Here I want to offer a different response - which is nonetheless still based on the idea that theories that cover different domains are not direct competitors.
Darwinism can be axiomatized. The axioms can be weakened and/or discarded, resulting in cut-down versions of Darwinism that apply under different circumstances. For example, conventionally, Darwinism requires copying. However without copying you can still have selection and goodness of fit - which are important components of Darwinism. Another common constraint involves what counts as a mutation. Random mutations constrain expectations a lot and result in easily falsifiable theories. However under some circumstances, such a constraint on mutation is not realistic. In cultural evolution, for example, it can be quite reasonable to model mental mutations as consisting of practically any change (short of recombination) that can happen inside an individual's mind. Mutations are still relatively small - but since they are the result of multiple generations of copying and selection within an individual's mind, they can be adaptive. Other Darwinian axioms can also be usefully weakened.

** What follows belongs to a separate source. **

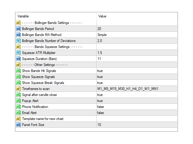Click the boolean icon beside Popup Alert
This screenshot has width=193, height=144.
(x=18, y=101)
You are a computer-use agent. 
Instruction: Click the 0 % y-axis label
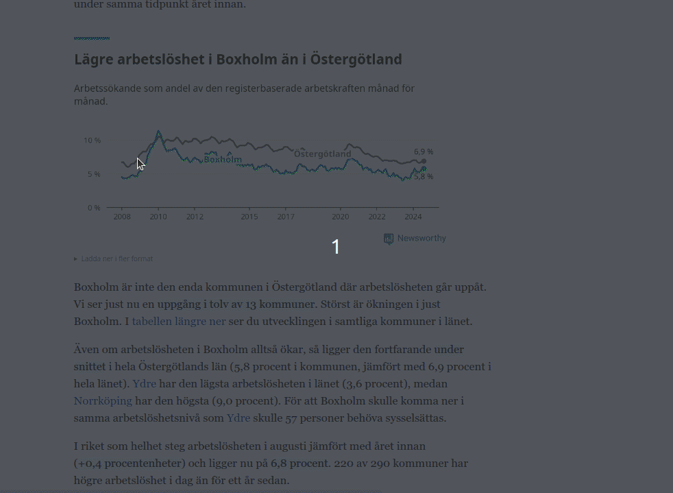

However, the resulting broad theories aren't in direct competition with the earlier narrow ones. They are applicable in different domains. As a result we have an ensemble of more-or-less Darwinian evolutionary theories - which are applicable under different circumstances. Having these extra theories in no way weakens the old, narrow versions of Darwinism from the textbooks. Those still work just as they did before. However the new, broader theories extend evolution into new realms, such as physics, chemistry, geology, astronomy and computer science.
Here's a diagram of the ensemble of evolutionary theories:
Theories vary along a one-dimension axis from 'specific' to 'general'. The more general theories are vaguer and constrain expectations less. However their corresponding advantage is that they are still applicable in application domains where narrower theories fail completely.
The expanded domain of evolutionary theory represented by universal Darwinism is like having a bunch of new tools in your toolbox. The complaints of John Maynard Smith and Alberto Acerbi are a bit like complaints that some of the new tools aren't as useful as one of the old tools was. That's OK - these are new tools that we didn't have before. You don't have to throw out any of your old tools in order to make room for the new ones. Instead, take delight in all the new things the bigger toolbox lets you do.
Of course this doesn't address the terminological debate about what deserves to be described as being 'evolutionary' or 'Darwinian'. However that's more of a 'small peanuts' debate, in my humble opinion. Universal Darwinism gives us a bunch of shiny new tools. We should try them out, see what they can do, and learn when best to use them.